Assange begins his final chance at appealing the extradition on Tuesday

The wife of WikiLeaks founder Julian Assange is warning that her husband will die if he is extradited to the US as a hearing for what will likely be his final chance at appeal is set to begin at London’s High Court on Tuesday.

Stella Assange told BBC that the stress from the case has left her husband in “a very difficult place” both mentally and physically. “This case will determine if he lives or dies, essentially,” she said.

Julian Assange’s lawyer, Jennifer Robinson, has also warned he could die if extradited due to his mental condition after being held in London’s Belmarsh Prison for over four years and the seven years he spent under asylum at the Ecuadorian embassy.

“Because of the treatment he has suffered, he suffers a major depressive illness, he has been diagnosed as being on the [autism] spectrum, and the medical evidence is if he was extradited to the United States those conditions would cause him to commit suicide,” Robinson said last month. “So his life is at risk and I am not exaggerating that.”

If extradited to the US, Assange faces up to 175 years in prison for exposing US war crimes by publishing documents provided to him by a source, a standard journalistic practice. The conviction would have grave implications for the First Amendment and press freedom in the US and around the world.

Ahead of the hearing, the Australian government is stepping up the pressure on the US to drop the charges against Assange, who is an Australian citizen. Last week, Australia’s parliament voted overwhelmingly in favor of a resolution calling for Assange’s freedom, a motion supported by Prime Minister Anthony Albanese.

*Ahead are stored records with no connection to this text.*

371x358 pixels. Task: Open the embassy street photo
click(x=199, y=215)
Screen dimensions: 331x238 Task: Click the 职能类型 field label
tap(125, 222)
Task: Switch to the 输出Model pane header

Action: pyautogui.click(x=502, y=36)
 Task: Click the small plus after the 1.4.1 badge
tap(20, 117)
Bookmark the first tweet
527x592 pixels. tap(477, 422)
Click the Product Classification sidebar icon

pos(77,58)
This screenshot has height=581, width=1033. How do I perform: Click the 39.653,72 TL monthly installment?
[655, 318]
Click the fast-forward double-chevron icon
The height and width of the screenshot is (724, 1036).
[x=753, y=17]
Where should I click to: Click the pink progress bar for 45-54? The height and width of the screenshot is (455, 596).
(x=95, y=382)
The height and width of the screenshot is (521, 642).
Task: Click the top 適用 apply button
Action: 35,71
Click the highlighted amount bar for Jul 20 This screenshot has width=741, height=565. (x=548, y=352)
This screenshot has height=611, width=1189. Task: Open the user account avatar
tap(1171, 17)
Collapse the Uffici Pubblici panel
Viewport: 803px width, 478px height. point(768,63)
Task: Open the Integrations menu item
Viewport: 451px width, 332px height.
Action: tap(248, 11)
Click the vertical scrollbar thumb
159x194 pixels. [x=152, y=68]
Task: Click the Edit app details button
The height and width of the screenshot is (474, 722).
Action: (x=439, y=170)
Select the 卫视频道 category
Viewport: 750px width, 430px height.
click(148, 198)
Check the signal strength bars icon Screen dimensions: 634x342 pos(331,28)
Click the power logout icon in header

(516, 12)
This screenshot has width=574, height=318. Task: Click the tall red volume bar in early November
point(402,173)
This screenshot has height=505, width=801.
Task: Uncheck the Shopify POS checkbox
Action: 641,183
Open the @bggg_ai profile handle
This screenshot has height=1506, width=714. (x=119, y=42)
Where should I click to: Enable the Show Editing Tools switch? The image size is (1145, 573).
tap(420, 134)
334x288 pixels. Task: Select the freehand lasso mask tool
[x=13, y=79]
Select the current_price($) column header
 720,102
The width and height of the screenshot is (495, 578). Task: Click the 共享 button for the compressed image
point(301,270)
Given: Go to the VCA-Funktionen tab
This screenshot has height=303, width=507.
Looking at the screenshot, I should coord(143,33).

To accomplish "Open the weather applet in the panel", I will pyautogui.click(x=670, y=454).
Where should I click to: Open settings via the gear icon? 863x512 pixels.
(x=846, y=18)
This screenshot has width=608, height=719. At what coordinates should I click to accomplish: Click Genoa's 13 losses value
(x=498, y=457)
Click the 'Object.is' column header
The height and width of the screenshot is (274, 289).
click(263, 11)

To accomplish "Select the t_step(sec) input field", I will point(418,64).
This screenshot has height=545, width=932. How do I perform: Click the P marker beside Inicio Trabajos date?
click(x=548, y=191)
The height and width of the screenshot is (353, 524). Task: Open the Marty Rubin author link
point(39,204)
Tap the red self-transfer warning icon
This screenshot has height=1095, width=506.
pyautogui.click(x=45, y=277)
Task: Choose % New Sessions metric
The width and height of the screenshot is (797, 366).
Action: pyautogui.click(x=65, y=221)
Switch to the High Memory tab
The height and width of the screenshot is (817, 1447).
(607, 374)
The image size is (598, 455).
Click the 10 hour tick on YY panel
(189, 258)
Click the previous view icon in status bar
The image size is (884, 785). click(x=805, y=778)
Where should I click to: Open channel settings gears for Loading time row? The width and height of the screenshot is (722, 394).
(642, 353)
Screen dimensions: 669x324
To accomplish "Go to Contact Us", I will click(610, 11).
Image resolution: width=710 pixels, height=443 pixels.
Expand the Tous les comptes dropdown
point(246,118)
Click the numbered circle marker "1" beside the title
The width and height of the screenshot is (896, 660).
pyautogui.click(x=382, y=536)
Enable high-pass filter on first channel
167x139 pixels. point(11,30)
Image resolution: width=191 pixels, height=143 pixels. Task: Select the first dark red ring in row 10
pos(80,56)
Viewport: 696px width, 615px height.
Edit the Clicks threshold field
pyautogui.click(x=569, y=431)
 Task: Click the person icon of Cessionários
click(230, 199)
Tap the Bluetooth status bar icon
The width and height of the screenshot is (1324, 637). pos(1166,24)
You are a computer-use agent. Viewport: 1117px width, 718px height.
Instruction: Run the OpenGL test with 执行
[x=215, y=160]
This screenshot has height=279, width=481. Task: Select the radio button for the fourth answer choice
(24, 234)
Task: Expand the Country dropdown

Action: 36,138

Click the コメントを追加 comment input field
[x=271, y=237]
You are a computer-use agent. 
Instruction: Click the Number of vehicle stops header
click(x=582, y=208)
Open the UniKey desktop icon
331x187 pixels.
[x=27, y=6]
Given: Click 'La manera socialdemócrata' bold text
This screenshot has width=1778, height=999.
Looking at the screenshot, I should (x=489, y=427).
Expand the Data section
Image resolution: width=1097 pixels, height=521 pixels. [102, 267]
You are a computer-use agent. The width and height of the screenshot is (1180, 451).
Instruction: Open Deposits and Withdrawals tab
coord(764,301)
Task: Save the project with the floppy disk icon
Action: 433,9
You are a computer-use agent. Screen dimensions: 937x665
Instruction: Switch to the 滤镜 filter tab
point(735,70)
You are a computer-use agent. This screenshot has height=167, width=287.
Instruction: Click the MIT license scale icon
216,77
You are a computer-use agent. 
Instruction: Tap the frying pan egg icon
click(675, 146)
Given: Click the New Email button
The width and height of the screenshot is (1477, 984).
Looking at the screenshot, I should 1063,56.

“I hope this can be resolved. I hope it can be resolved amicably. It’s not up to Australia to interfere in the legal processes of other countries, but it is appropriate for us to put our very strong view that those countries need to take into account the need for this to be concluded,” Albanese said after the vote.

WikiLeaks and Assange supporters are asking Americans to put pressure on Congress to oppose the extradition. Americans can call their House representatives to support H.Res.934, a bill introduced by Rep. Paul Gosar (R-AZ) that calls for the US to drop the charges against Assange.